--- Provided data ---
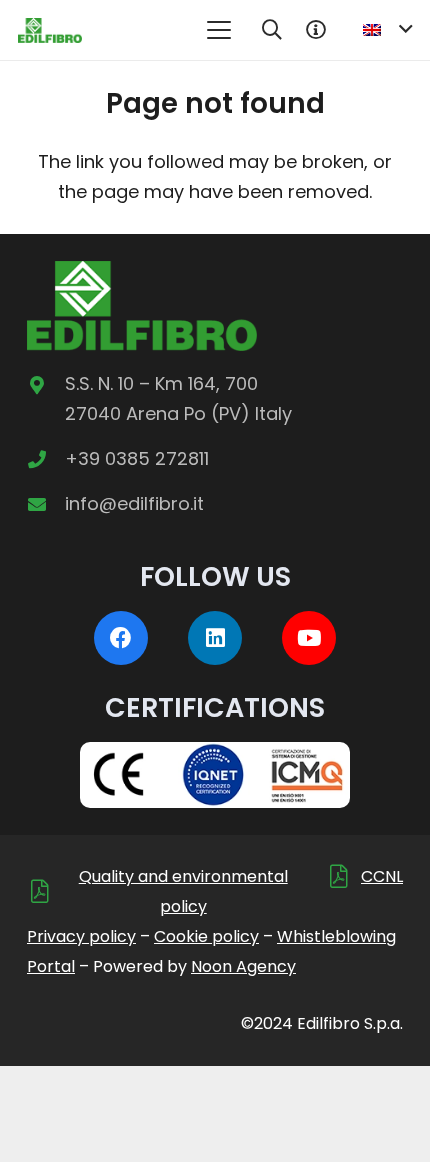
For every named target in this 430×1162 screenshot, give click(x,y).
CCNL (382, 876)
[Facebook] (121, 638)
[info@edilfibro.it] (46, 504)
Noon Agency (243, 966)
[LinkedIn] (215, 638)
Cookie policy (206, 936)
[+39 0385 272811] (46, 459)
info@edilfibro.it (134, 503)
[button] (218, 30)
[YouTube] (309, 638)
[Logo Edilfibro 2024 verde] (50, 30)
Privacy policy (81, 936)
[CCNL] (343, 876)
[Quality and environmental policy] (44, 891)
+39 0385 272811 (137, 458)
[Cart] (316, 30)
--
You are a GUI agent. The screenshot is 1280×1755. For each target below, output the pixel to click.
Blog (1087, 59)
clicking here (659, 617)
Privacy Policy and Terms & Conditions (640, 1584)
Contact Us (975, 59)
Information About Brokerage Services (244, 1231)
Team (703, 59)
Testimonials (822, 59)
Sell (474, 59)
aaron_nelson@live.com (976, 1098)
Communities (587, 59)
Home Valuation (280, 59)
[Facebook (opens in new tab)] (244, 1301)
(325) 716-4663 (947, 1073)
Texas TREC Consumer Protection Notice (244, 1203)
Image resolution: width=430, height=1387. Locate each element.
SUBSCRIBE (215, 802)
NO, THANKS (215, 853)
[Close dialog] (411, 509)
...
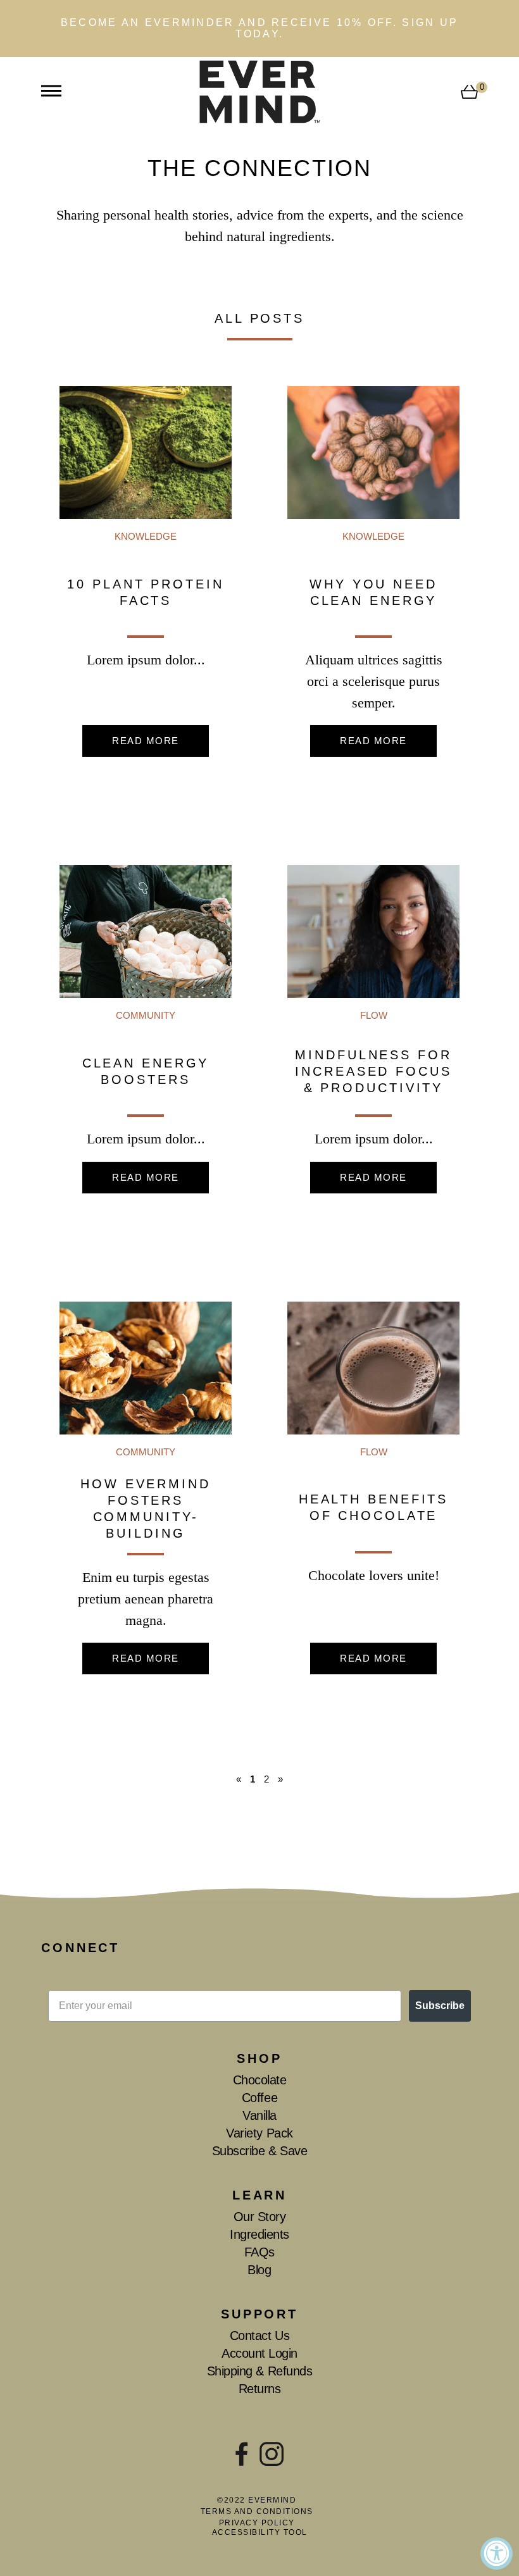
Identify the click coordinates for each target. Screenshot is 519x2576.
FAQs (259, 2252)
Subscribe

--- Task objective ---
Set down, exactly as they appear above, all lines from the one that has "info@edilfibro.it (134, 503)" down to the one that has "[Cart] (316, 30)", including those two and no others.

--- Exercise answer ---
info@edilfibro.it (134, 503)
[button] (218, 30)
[YouTube] (309, 638)
[Logo Edilfibro 2024 verde] (50, 30)
Privacy policy (81, 936)
[CCNL] (343, 876)
[Quality and environmental policy] (44, 891)
+39 0385 272811 (137, 458)
[Cart] (316, 30)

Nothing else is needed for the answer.